The problem — Reproduce each of the data records below line for line, with nothing changed.

[Data records]
* * * * * * * * *

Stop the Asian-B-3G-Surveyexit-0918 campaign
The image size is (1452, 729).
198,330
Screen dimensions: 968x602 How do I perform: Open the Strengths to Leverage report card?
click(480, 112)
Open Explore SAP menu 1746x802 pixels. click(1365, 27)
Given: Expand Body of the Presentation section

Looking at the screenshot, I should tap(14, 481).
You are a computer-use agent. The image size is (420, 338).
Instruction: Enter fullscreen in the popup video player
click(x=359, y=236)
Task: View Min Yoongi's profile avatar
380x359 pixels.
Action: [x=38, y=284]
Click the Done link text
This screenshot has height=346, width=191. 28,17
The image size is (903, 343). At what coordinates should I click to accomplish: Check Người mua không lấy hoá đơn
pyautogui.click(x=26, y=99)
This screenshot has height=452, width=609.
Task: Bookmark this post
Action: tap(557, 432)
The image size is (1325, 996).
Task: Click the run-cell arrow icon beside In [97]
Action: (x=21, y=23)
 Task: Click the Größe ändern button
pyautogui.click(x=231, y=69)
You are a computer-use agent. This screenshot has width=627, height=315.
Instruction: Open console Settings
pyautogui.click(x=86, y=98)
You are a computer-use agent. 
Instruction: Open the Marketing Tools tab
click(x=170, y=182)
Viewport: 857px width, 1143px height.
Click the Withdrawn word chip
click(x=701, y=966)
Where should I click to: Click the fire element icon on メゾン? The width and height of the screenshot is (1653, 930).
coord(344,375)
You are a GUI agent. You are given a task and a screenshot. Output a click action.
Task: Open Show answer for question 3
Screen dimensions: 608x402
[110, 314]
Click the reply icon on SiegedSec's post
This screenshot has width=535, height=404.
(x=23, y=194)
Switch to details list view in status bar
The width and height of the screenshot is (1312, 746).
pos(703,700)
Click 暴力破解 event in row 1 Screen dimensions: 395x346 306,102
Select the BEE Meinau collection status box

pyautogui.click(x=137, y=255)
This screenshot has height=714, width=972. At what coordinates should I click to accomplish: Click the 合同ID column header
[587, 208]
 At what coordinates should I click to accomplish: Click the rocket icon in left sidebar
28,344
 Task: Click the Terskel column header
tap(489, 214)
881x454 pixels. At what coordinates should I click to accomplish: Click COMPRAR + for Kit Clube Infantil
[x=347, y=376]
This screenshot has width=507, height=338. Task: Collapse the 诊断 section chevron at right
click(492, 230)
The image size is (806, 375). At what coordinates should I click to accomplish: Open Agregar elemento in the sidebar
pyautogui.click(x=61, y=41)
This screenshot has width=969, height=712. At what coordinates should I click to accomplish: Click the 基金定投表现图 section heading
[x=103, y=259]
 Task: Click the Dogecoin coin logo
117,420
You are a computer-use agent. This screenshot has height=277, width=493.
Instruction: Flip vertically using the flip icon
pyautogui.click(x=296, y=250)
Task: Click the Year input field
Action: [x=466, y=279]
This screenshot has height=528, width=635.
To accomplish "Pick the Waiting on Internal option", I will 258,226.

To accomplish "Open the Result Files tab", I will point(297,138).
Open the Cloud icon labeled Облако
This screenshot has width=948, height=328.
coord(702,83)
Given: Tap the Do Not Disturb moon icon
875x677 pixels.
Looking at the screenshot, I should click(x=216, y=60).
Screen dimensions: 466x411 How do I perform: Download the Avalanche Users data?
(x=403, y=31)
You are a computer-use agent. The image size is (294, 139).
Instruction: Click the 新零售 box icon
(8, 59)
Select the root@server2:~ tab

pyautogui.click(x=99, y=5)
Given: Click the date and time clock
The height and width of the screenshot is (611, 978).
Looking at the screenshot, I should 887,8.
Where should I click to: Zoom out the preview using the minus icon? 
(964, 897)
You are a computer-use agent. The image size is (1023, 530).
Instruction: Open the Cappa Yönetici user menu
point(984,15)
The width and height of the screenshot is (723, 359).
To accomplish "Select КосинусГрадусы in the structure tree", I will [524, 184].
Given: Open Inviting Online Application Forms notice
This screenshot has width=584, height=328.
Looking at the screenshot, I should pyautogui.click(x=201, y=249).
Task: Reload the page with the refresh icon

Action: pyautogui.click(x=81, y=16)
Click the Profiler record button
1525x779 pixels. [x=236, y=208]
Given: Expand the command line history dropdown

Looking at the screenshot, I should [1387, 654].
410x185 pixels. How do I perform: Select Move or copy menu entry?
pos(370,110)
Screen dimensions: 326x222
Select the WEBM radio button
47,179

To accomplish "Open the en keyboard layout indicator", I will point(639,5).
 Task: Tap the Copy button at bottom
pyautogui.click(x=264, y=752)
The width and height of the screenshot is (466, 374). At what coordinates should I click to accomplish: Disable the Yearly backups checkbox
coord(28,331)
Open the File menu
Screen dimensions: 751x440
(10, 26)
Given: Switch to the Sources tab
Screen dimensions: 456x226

* * * * * * * * *

Solution for this task —
Stop the Asian-B-3G-Surveyexit-0918 campaign
The image size is (1452, 729).
198,330
Screen dimensions: 968x602 How do I perform: Open the Strengths to Leverage report card?
click(480, 112)
Open Explore SAP menu 1746x802 pixels. click(1365, 27)
Given: Expand Body of the Presentation section

Looking at the screenshot, I should tap(14, 481).
You are a computer-use agent. The image size is (420, 338).
Instruction: Enter fullscreen in the popup video player
click(x=359, y=236)
Task: View Min Yoongi's profile avatar
380x359 pixels.
Action: [x=38, y=284]
Click the Done link text
This screenshot has height=346, width=191. 28,17
The image size is (903, 343). At what coordinates should I click to accomplish: Check Người mua không lấy hoá đơn
pyautogui.click(x=26, y=99)
This screenshot has height=452, width=609.
Task: Bookmark this post
Action: tap(557, 432)
The image size is (1325, 996).
Task: Click the run-cell arrow icon beside In [97]
Action: (x=21, y=23)
 Task: Click the Größe ändern button
pyautogui.click(x=231, y=69)
You are a computer-use agent. This screenshot has width=627, height=315.
Instruction: Open console Settings
pyautogui.click(x=86, y=98)
You are a computer-use agent. 
Instruction: Open the Marketing Tools tab
click(x=170, y=182)
Viewport: 857px width, 1143px height.
Click the Withdrawn word chip
click(x=701, y=966)
Where should I click to: Click the fire element icon on メゾン? The width and height of the screenshot is (1653, 930).
coord(344,375)
You are a GUI agent. You are given a task and a screenshot. Output a click action.
Task: Open Show answer for question 3
Screen dimensions: 608x402
[110, 314]
Click the reply icon on SiegedSec's post
This screenshot has width=535, height=404.
(x=23, y=194)
Switch to details list view in status bar
The width and height of the screenshot is (1312, 746).
pos(703,700)
Click 暴力破解 event in row 1 Screen dimensions: 395x346 306,102
Select the BEE Meinau collection status box

pyautogui.click(x=137, y=255)
This screenshot has height=714, width=972. At what coordinates should I click to accomplish: Click the 合同ID column header
[587, 208]
 At what coordinates should I click to accomplish: Click the rocket icon in left sidebar
28,344
 Task: Click the Terskel column header
tap(489, 214)
881x454 pixels. At what coordinates should I click to accomplish: Click COMPRAR + for Kit Clube Infantil
[x=347, y=376]
This screenshot has width=507, height=338. Task: Collapse the 诊断 section chevron at right
click(492, 230)
The image size is (806, 375). At what coordinates should I click to accomplish: Open Agregar elemento in the sidebar
pyautogui.click(x=61, y=41)
This screenshot has width=969, height=712. At what coordinates should I click to accomplish: Click the 基金定投表现图 section heading
[x=103, y=259]
 Task: Click the Dogecoin coin logo
117,420
You are a computer-use agent. This screenshot has height=277, width=493.
Instruction: Flip vertically using the flip icon
pyautogui.click(x=296, y=250)
Task: Click the Year input field
Action: [x=466, y=279]
This screenshot has height=528, width=635.
To accomplish "Pick the Waiting on Internal option", I will 258,226.

To accomplish "Open the Result Files tab", I will point(297,138).
Open the Cloud icon labeled Облако
This screenshot has width=948, height=328.
coord(702,83)
Given: Tap the Do Not Disturb moon icon
875x677 pixels.
Looking at the screenshot, I should click(x=216, y=60).
Screen dimensions: 466x411 How do I perform: Download the Avalanche Users data?
(x=403, y=31)
You are a computer-use agent. The image size is (294, 139).
Instruction: Click the 新零售 box icon
(8, 59)
Select the root@server2:~ tab

pyautogui.click(x=99, y=5)
Given: Click the date and time clock
The height and width of the screenshot is (611, 978).
Looking at the screenshot, I should 887,8.
Where should I click to: Zoom out the preview using the minus icon? 
(964, 897)
You are a computer-use agent. The image size is (1023, 530).
Instruction: Open the Cappa Yönetici user menu
point(984,15)
The width and height of the screenshot is (723, 359).
To accomplish "Select КосинусГрадусы in the structure tree", I will [524, 184].
Given: Open Inviting Online Application Forms notice
This screenshot has width=584, height=328.
Looking at the screenshot, I should pyautogui.click(x=201, y=249).
Task: Reload the page with the refresh icon

Action: pyautogui.click(x=81, y=16)
Click the Profiler record button
1525x779 pixels. [x=236, y=208]
Given: Expand the command line history dropdown

Looking at the screenshot, I should [1387, 654].
410x185 pixels. How do I perform: Select Move or copy menu entry?
pos(370,110)
Screen dimensions: 326x222
Select the WEBM radio button
47,179

To accomplish "Open the en keyboard layout indicator", I will point(639,5).
 Task: Tap the Copy button at bottom
pyautogui.click(x=264, y=752)
The width and height of the screenshot is (466, 374). At what coordinates should I click to accomplish: Disable the Yearly backups checkbox
coord(28,331)
Open the File menu
Screen dimensions: 751x440
(10, 26)
Given: Switch to the Sources tab
Screen dimensions: 456x226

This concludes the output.